1. Introduction
Synthetic aperture radar (SAR) has played a significant role in surveillance and battlefield reconnaissance, thanks to its all-day, all-weather, and high resolution capability. In recent years, SAR automatic target recognition (ATR) of ground military vehicles has received intensive attention in the radar ATR community. However, SAR images usually have low resolution and they only contain the amplitude information of scattering centers. Thus, it is challenging to identify the targets in SAR images.
The MIT Lincoln Laboratory proposed the standard SAR ATR architecture, which consists of three stages: detection, discrimination, and classification [
1]. In the detection stage, simple decision rules are used to find the bright pixels in SAR images and indicate the presence of targets. The output of this stage might include not only targets of interests, but also clutters, because the decision stage is far from perfect. On the following discrimination stage, a discriminator is designed to solve a two-class (target and clutter) classification problem and the probability of false alarm can be significantly reduced [
2]. On the final classification stage, a classifier is designed to categorize each output image of the discrimination stage as a specific target type.
On the classification stage, there are three mainstream methods: template matching methods, model-based methods, and machine learning methods. For the template matching methods [
3,
4], the template database is generated from training samples according to some matching rules and the best match is then found by comparing each test sample to the template database. The common matching rules are the minimum mean square error, the minimum Euclidean distance, and the maximum correlation coefficient, etc. In these template matching methods, the initial SAR images or sub-images cut from initial SAR images are served as templates. However, the SAR images are sensitive to azimuth angle, depression angle, and target structure. When there is large difference between the training and test samples, the recognition performance will severely decrease. Additionally, such methods suffer from severe overfitting [
5]. Model-based methods were proposed to solve the above problem [
6,
7]. In the model-based methods, SAR images are predicted by computer-aided design model and the modeling procedure is usually complicated.

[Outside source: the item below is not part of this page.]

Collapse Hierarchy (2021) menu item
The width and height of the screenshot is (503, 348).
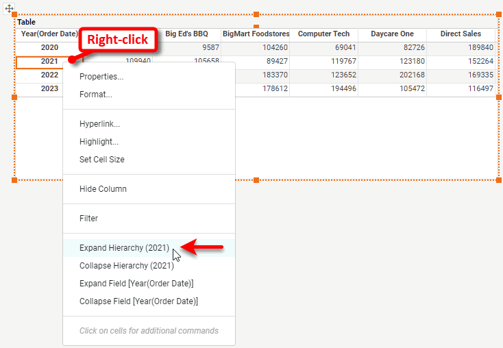126,266
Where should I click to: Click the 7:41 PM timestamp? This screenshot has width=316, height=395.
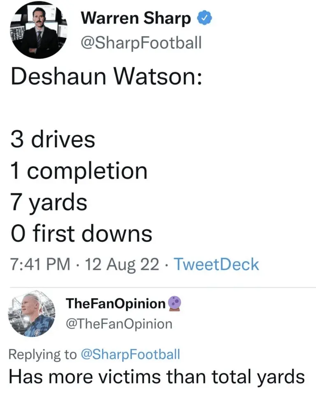pos(39,264)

SAR ATR algorithms that are based on machine learning methods can be further divided into two types, i.e., feature-based methods and deep learning methods. Feature-based methods [
8,
9] require features to be manually extracted from SAR images, while deep learning methods automatically extract features from SAR images. Thus, deep learning methods avoid the designing of feature extractors. As a typical deep learning structure, convolutional neural network (CNN) has been successfully applied in various fields, e.g., SAR image classification [
10] and satellite image classification [
11]. Particularly, CNN-based methods outperform others in SAR ATR tasks due to its unique characteristics that are suitable for two-dimensional image classification [
12].
The MSTAR dataset serves as a benchmark for SAR ATR algorithms evaluation and comparison [
13]. However, there is high-correlation between the target type and clutter in the MSTAR dataset, i.e., the SAR images of a specific target type may correspond to the same background clutter. It was demonstrated that, even if the target and shadow regions are removed, a traditional classifier still achieves high recognition accuracy (above 99%) for the remaining clutters [
14]. It may be impossible that the target location may change in real world situations, and various background clutters instead of a fixed type should accompany the corresponding SAR image. Therefore, we exclude such correlation by target region segmentation [
15] and generate the MSTAR pure target dataset for fair comparison and an evaluation of SAR ATR algorithms.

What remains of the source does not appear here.